**Set problem 1**
Please copy the Persian rows below word for word, every one of them from first to last.

**Supplied text**

By enabling a constrained device to be registered as a virtual node in an orchestration system, modules can now be deployed to and/or executed on the constrained device “on the fly”, or without the restart required by the lower-layer embedded control protocols. Stated alternatively, the modules can be deployed to and/or executed on the constrained device without interrupting current functions and/or processes the modules are updating, which thereby reducing or eliminating the amount of power and processing cycles typically required. Moreover, execution of the modules can more effectively be monitored in a continuous manner and unexpected activity can be efficiently detected and resolved.

In various examples, the modules can be written in a portable code format (e.g., WebAssembly (WASM)) that supports multiple different programming languages. The non-constrained device is configured to determine a programming language that is used by the hardware and/or firmware of a particular constrained device to which the module is being deployed. The non-constrained device then translates a portion of the code associated with the first part of the module into the programming language used by the particular constrained device. In one example, the code translation replaces device internal application programming interface (API) calls with network communications between the constrained device and the non-constrained device. Using the techniques described herein, a developer of the module only has to write code for the scenario that assumes the module is deployable and executable on a single targeted device. Stated alternatively, the developer of the module does not have to write code for the scenario that requires proxying between two different devices, thereby conserving resources. Consequently, the system described herein restructures the module so that the deployment and the execution of the module is configured for two different devices instead of one device.

In various examples, the non-constrained device can include additional verification for the translated code to be deployed to the constrained device. For instance, the non-constrained device can use a list of acceptable secure hash algorithm (SHA) values to validate the translated code. Additionally or alternatively, the non-constrained device can use operating system-based privilege models that only allow certain modules to invoke sensitive APIs. The non-constrained device can implement a policy to analyze the modules in accordance with the privilege models to verify that the deployment is safe. In a more specific example, the policy can state that “only modules signed with IT-Root certificate are allowed to invoke the ResetCamera( ) API on targeted devices.” In an additional example, the non-constrained device ensures the translated code adheres to type and memory safety principles to prevent common vulnerabilities. More specifically, the non-constrained device can verify the execution safety of the translated code in a sandboxed environment that prevents out-of-bounds memory access, infinite loops, and other potentially dangerous operations.

In various examples, the system receives targeting policies associated with the module. Based on the targeting policies, the system identifies particular endpoint devices as target devices for deployment of the module. The endpoint devices identified can then be evaluated with respect to resource capabilities and the capability parameter associated with the module. In one more specific example, the targeting policies associated with a module directed to AI object detection may specify that devices with cameras are targeted. The system described herein then determines first types of devices with cameras that have the resource capabilities to execute the AI object detection on their own and second types of devices with cameras that do not have the resource capabilities to execute the AI object detection on their own.

**Set problem 2**
In the text on constrained devices, what does the non-constrained device use a list of acceptable secure hash algorithm values for?

**Input rows**
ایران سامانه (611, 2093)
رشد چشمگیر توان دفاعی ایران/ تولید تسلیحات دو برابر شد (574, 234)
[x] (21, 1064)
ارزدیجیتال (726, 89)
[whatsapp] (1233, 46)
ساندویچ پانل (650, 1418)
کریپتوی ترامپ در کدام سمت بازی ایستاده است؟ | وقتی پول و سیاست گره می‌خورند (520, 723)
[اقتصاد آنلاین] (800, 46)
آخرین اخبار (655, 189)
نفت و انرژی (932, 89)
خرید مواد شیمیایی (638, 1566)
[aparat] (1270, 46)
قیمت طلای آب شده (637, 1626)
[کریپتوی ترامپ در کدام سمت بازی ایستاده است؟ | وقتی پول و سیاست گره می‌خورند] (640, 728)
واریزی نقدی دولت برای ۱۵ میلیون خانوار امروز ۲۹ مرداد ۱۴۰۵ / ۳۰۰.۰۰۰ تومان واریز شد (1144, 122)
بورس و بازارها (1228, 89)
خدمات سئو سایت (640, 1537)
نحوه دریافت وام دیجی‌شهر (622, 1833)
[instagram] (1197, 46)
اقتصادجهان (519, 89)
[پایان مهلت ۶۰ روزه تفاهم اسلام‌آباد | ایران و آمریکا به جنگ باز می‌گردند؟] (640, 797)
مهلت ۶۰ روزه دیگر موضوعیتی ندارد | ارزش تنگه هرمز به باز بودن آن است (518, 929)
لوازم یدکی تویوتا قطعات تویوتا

**Expected output 1**
ایران سامانه (611, 2093)
رشد چشمگیر توان دفاعی ایران/ تولید تسلیحات دو برابر شد (574, 234)
[x] (21, 1064)
ارزدیجیتال (726, 89)
[whatsapp] (1233, 46)
ساندویچ پانل (650, 1418)
کریپتوی ترامپ در کدام سمت بازی ایستاده است؟ | وقتی پول و سیاست گره می‌خورند (520, 723)
[اقتصاد آنلاین] (800, 46)
آخرین اخبار (655, 189)
نفت و انرژی (932, 89)
خرید مواد شیمیایی (638, 1566)
[aparat] (1270, 46)
قیمت طلای آب شده (637, 1626)
[کریپتوی ترامپ در کدام سمت بازی ایستاده است؟ | وقتی پول و سیاست گره می‌خورند] (640, 728)
واریزی نقدی دولت برای ۱۵ میلیون خانوار امروز ۲۹ مرداد ۱۴۰۵ / ۳۰۰.۰۰۰ تومان واریز شد (1144, 122)
بورس و بازارها (1228, 89)
خدمات سئو سایت (640, 1537)
نحوه دریافت وام دیجی‌شهر (622, 1833)
[instagram] (1197, 46)
اقتصادجهان (519, 89)
[پایان مهلت ۶۰ روزه تفاهم اسلام‌آباد | ایران و آمریکا به جنگ باز می‌گردند؟] (640, 797)
مهلت ۶۰ روزه دیگر موضوعیتی ندارد | ارزش تنگه هرمز به باز بودن آن است (518, 929)
لوازم یدکی تویوتا قطعات تویوتا

**Expected output 2**
To validate the translated code.